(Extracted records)
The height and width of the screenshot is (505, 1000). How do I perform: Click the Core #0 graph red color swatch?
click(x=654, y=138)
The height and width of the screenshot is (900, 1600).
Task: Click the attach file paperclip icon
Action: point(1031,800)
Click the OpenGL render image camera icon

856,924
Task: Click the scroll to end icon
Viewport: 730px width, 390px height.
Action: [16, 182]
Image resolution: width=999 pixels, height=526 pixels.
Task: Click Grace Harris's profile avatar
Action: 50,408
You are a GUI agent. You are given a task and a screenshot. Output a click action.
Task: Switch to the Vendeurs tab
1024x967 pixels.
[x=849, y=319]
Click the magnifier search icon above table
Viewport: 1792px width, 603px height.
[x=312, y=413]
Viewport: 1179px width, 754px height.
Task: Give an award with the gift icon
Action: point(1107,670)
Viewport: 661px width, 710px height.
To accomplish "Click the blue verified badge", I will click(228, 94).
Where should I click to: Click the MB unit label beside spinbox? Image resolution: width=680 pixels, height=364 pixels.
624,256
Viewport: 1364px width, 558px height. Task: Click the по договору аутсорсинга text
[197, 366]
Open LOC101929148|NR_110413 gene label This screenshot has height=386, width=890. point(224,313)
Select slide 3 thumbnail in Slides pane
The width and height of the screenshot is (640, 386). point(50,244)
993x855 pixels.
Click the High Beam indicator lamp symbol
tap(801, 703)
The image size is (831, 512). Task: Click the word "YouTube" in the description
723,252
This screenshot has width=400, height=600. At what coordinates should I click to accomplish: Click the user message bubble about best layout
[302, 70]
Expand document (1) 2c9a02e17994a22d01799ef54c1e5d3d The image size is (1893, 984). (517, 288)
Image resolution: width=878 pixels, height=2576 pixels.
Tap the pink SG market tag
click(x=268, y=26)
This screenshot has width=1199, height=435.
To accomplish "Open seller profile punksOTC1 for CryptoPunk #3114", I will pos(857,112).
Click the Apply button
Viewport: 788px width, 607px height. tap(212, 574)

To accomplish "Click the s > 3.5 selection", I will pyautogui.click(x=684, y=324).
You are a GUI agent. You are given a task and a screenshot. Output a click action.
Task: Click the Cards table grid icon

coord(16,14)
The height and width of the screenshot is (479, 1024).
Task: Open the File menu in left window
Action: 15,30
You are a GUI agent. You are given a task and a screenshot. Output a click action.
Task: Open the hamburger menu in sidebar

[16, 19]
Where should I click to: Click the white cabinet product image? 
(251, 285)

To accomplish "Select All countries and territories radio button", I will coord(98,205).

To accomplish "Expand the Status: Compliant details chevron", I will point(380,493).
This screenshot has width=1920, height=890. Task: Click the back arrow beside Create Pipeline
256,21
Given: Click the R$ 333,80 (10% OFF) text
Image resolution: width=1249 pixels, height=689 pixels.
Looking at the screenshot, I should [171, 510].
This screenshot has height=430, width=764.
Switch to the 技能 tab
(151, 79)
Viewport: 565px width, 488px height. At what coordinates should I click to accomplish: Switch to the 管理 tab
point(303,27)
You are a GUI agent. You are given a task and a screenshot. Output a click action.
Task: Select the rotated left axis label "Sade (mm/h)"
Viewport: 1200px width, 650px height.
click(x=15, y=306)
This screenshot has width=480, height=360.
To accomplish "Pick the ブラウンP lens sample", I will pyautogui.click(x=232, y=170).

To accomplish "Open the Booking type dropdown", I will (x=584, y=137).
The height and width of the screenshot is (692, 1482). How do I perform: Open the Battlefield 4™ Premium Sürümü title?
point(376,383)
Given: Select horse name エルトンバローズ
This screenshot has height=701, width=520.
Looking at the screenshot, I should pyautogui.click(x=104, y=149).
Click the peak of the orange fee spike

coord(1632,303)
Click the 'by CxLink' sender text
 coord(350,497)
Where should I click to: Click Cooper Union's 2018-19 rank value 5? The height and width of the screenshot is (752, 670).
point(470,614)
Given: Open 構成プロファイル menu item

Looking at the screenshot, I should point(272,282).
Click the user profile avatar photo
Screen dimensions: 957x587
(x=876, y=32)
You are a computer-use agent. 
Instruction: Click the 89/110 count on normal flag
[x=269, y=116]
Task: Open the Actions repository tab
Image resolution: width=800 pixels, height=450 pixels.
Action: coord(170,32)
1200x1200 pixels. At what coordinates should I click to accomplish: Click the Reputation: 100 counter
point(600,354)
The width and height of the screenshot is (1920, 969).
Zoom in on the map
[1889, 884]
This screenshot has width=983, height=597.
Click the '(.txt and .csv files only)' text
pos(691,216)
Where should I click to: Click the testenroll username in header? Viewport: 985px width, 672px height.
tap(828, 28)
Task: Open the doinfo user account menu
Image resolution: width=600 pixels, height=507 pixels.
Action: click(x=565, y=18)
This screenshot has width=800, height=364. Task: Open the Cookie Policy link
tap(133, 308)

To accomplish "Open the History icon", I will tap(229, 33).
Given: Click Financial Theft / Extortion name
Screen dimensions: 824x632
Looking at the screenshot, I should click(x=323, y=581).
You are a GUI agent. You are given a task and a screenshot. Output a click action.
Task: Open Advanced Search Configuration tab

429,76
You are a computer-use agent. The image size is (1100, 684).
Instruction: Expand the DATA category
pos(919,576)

**ASSIGNED TASK**. From the line that has "Where should I click to: Click the white" through the line that has "Given: Click the R$ 333,80 (10% OFF) text", copy every line exactly as it appears above, and leave out all others.

**OUTPUT OF THE TASK**.
Where should I click to: Click the white cabinet product image? 
(251, 285)

To accomplish "Select All countries and territories radio button", I will coord(98,205).

To accomplish "Expand the Status: Compliant details chevron", I will point(380,493).
This screenshot has width=1920, height=890. Task: Click the back arrow beside Create Pipeline
256,21
Given: Click the R$ 333,80 (10% OFF) text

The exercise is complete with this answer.